Des violations des droits des migrants, des réfugiés et des demandeurs d'asile sont également montrées du doigt. En mai 2009, le ministre de l'Immigration et de l'Identité nationale a restreint le rôle de la Cimade dans les centres de rétention. Depuis, elle "partage le travail" avec cinq autres ONG jugées moins critiques à l'égard du gouvernement. La Cimade a engagé une série de recours en justice contre cette mesure. Mais en novembre, le Conseil d'Etat s'est prononcé en faveur de la réforme. En septembre dernier, un campement de 300 migrants et demandeurs d'asile près de Calais avait été investi par la police puis détruit par des bulldozers.
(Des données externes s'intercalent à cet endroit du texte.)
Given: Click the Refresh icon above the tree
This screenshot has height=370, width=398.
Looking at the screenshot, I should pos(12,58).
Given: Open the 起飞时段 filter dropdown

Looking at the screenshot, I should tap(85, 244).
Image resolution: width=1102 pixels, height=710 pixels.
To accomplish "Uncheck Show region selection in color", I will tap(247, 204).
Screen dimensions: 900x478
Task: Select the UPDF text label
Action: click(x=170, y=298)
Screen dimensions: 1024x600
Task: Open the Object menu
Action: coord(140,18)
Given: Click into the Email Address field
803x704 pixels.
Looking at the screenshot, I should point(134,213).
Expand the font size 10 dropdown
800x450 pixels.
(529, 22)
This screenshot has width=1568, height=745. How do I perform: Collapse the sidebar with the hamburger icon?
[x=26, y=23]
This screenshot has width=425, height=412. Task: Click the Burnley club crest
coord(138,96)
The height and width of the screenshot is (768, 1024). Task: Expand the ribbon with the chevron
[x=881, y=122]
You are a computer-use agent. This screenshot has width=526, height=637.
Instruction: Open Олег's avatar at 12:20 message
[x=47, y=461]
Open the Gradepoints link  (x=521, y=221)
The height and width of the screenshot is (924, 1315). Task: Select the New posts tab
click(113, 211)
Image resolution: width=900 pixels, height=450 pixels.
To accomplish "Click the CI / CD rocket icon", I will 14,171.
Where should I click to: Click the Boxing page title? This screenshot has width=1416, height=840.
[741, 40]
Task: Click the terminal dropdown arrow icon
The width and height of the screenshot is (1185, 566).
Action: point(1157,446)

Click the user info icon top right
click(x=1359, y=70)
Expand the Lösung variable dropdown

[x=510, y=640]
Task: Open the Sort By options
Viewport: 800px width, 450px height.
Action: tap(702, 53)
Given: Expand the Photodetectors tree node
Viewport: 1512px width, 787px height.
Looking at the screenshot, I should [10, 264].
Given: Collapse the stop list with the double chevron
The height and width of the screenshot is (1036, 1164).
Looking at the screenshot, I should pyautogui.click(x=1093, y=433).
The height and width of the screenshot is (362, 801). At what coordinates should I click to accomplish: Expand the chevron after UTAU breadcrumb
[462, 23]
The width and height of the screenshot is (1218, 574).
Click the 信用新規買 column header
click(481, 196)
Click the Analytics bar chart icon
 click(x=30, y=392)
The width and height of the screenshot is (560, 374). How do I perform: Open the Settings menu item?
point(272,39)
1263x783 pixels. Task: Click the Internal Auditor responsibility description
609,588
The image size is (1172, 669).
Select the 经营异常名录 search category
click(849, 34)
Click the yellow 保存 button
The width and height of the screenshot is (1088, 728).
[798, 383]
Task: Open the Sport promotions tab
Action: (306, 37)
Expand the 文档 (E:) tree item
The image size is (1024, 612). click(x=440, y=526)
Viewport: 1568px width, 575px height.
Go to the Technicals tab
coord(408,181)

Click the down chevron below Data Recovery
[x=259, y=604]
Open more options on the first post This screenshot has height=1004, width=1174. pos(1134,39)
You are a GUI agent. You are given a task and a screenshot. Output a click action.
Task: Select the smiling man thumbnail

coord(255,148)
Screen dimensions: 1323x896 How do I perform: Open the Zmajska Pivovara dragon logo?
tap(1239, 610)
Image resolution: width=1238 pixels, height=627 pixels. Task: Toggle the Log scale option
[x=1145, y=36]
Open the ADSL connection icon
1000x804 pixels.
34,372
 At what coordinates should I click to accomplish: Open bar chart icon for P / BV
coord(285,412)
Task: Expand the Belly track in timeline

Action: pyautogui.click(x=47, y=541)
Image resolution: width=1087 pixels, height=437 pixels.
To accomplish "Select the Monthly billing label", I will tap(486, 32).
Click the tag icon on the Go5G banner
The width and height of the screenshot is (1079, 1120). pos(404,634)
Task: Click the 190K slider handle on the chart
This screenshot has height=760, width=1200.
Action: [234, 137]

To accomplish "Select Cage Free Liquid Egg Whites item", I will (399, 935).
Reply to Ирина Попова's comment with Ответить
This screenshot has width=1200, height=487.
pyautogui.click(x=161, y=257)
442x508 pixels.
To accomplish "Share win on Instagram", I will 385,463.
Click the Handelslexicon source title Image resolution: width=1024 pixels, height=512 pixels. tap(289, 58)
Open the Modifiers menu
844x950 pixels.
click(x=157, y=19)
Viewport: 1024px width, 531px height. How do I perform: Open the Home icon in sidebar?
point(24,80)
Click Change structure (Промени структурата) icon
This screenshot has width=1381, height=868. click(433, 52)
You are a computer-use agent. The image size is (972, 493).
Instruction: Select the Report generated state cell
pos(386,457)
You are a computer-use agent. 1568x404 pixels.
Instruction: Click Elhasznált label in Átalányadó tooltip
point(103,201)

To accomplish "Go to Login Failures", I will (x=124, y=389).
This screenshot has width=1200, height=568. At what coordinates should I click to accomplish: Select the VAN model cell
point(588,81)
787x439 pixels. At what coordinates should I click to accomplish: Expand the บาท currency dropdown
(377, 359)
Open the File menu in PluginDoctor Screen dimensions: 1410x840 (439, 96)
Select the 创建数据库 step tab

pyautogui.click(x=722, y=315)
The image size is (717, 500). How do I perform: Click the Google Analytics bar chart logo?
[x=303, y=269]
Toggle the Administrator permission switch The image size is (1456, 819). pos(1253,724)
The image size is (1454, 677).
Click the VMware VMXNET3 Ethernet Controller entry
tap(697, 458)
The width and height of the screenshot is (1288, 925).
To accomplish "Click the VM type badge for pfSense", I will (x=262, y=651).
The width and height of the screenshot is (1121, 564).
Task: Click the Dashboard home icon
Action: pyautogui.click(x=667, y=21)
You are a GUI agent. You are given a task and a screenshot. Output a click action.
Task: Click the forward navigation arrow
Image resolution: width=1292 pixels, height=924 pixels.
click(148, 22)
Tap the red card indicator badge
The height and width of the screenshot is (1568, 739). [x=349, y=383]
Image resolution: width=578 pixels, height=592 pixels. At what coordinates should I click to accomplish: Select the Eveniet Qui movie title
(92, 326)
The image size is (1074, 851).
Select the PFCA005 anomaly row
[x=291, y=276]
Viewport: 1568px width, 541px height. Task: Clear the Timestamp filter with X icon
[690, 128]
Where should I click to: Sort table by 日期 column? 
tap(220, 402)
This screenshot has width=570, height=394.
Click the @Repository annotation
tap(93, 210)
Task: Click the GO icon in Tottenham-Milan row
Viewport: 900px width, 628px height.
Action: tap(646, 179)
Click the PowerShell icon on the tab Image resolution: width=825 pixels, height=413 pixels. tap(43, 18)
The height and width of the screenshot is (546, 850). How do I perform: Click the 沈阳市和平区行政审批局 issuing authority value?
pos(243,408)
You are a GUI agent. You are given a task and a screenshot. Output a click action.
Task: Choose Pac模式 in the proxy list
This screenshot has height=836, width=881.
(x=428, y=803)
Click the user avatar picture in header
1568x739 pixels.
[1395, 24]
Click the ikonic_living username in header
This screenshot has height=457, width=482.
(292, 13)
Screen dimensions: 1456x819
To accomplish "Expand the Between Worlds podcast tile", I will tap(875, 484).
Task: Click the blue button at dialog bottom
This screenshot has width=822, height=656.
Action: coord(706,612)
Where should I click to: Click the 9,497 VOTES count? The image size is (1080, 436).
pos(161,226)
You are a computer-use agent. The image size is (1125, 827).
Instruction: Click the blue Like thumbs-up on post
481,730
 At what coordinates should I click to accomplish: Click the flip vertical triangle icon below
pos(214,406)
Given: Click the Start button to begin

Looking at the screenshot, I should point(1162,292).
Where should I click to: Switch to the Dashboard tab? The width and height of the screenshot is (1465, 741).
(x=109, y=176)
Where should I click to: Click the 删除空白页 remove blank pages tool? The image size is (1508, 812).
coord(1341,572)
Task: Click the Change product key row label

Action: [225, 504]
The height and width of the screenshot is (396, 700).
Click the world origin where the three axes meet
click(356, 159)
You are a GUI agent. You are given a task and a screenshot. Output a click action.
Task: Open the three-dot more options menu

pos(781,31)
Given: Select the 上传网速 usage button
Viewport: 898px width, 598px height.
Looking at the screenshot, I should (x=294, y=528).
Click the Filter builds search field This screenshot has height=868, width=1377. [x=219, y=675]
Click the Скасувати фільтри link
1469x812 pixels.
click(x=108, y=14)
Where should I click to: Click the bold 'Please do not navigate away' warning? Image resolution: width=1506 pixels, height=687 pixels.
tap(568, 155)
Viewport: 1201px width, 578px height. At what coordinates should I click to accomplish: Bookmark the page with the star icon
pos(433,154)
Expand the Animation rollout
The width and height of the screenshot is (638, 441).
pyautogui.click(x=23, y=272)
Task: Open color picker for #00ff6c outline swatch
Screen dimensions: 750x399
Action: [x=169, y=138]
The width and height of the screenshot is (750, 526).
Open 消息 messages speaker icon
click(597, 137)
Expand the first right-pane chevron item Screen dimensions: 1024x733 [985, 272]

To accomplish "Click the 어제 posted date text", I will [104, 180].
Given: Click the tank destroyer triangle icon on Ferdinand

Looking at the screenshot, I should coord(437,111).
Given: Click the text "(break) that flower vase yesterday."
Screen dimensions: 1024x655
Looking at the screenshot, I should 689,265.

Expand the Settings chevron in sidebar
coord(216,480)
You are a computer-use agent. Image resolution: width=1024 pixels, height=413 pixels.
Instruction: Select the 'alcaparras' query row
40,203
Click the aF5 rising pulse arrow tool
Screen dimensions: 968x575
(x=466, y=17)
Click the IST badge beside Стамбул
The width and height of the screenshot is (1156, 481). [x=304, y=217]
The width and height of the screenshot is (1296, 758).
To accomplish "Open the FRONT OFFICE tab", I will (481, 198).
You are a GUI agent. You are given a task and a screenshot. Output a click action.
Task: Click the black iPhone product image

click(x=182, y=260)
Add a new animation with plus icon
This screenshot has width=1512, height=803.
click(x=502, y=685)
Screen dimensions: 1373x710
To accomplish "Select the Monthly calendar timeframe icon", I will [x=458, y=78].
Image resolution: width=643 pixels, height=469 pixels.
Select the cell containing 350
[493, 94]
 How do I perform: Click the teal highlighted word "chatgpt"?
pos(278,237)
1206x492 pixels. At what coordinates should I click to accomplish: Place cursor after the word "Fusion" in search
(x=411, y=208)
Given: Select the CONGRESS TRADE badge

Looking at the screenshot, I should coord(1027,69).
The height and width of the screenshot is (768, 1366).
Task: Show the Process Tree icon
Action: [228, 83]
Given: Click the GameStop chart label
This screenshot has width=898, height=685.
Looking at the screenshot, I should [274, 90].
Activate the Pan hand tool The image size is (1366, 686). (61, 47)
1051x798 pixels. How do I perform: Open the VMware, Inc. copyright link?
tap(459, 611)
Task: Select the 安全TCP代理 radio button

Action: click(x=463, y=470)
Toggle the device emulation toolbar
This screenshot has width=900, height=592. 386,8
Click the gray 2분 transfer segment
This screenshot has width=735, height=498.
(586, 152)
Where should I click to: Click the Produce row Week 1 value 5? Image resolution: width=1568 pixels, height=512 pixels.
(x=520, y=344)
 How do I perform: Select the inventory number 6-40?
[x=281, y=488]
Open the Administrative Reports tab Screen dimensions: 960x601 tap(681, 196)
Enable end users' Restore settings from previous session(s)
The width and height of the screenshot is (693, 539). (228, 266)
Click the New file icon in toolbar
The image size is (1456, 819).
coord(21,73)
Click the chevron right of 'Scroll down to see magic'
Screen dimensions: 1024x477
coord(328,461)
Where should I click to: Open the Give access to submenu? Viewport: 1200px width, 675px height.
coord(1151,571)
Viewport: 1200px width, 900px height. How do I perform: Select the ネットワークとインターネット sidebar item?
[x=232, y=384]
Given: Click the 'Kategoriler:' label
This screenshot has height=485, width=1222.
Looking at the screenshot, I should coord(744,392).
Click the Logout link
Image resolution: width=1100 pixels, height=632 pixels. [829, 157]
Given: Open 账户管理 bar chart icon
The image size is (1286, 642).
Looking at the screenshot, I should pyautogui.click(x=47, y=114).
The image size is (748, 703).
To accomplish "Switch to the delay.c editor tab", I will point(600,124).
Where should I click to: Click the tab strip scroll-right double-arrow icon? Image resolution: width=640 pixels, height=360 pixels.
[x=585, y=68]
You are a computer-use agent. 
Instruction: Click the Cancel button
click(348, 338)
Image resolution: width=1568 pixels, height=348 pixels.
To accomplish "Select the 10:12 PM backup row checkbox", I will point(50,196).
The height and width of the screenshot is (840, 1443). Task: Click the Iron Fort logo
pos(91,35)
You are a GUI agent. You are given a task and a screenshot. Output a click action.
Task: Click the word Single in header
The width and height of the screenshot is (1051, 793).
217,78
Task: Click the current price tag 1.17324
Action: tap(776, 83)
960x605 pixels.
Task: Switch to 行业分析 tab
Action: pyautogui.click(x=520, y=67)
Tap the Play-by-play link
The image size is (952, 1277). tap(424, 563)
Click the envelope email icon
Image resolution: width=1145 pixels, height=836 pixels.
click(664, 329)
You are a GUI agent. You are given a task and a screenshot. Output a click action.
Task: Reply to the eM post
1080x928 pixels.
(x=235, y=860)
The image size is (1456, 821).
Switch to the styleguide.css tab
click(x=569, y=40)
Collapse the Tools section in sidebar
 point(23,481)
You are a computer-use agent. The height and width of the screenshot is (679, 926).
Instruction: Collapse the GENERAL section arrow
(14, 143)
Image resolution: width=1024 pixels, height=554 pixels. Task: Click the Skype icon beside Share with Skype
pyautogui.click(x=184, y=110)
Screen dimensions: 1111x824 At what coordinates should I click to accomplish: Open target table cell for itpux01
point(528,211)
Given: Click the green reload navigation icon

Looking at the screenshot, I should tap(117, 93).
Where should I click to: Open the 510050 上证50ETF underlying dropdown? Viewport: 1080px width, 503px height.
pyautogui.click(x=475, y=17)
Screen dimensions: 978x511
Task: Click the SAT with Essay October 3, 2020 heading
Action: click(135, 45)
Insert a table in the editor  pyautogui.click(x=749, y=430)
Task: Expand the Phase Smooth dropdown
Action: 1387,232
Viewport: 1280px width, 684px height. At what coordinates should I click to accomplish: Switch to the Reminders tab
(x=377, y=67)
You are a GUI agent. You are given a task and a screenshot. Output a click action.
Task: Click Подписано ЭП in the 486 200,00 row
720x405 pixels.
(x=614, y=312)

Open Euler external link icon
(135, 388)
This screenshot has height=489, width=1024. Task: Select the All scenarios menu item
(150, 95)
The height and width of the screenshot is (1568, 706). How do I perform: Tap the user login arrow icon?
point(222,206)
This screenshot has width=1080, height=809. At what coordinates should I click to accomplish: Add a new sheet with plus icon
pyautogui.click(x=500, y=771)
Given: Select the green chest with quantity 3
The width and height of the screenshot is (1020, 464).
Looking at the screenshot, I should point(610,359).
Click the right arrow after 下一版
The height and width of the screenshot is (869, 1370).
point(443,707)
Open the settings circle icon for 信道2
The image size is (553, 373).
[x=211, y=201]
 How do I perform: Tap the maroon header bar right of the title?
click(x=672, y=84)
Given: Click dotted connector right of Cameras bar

Certains sont revenus sur place par la suite, d'autres se sont retrouvés sans abri, quelques-uns ont obtenu le droit d'asile mais trois Afghans ont été expulsés vers leur pays en octobre, et bien d'autres en situation irrégulière pourraient les suivre.
La Cour pénale internationale ne suffit pas
Enfin, ce sur quoi insiste particulièrement Amnesty cette année, c'est la Cour Pénale Internationale. Le Statut de Rome de 1998, qui lui garantit des actions permanentes et non limitées à des conflits particuliers, n'est pas encore ratifié par tous les Etats-membres de l'ONU; 111 sur 192 l'ont signé à ce jour. La France l'a signé et ratifié, mais la loi d'adaptation du droit français à la CPI n'est toujours pas adoptée. "La CPI seule ne suffit pas", a rappelé Geneviève Garrigos, présidente d'Amnesty International France. Et le projet de loi de juin 2008 ne risque pas d'arranger les choses: un amendement l'a soumis à quatre "verrous" extrêmement restrictifs qui rendraient pratiquement impossible la répression en France de crimes internationaux. Le suspect doit en effet avoir sa "résidence habituelle" en France, son crime doit être puni à la fois par la loi française et par celle du pays où il a été commis, les victimes ne peuvent pas se porter partie civile et les poursuites ne peuvent avoir lieu en France que si la CPI décline d'exercer sa compétence -une disposition contraire au Statut de Rome, qui prévoit à l'inverse que la CPI ne peut agir qu'en cas de défaillance des juridictions nationales. Le vice-président d'Amnesty, Francis Perrin, a jugé pour sa part que "si ce projet de loi est voté, cela fera de la France une terre d'impunité. Ces verrous empêchent la collaboration avec la CPI, et c'est très grave. Si le gouvernement persiste, cela prouvera que ces belles phrases ne signifiaient rien. Il y a une prétention des autorités françaises en matière de droits humains, alors que dans les faits c'est le vide sidéral."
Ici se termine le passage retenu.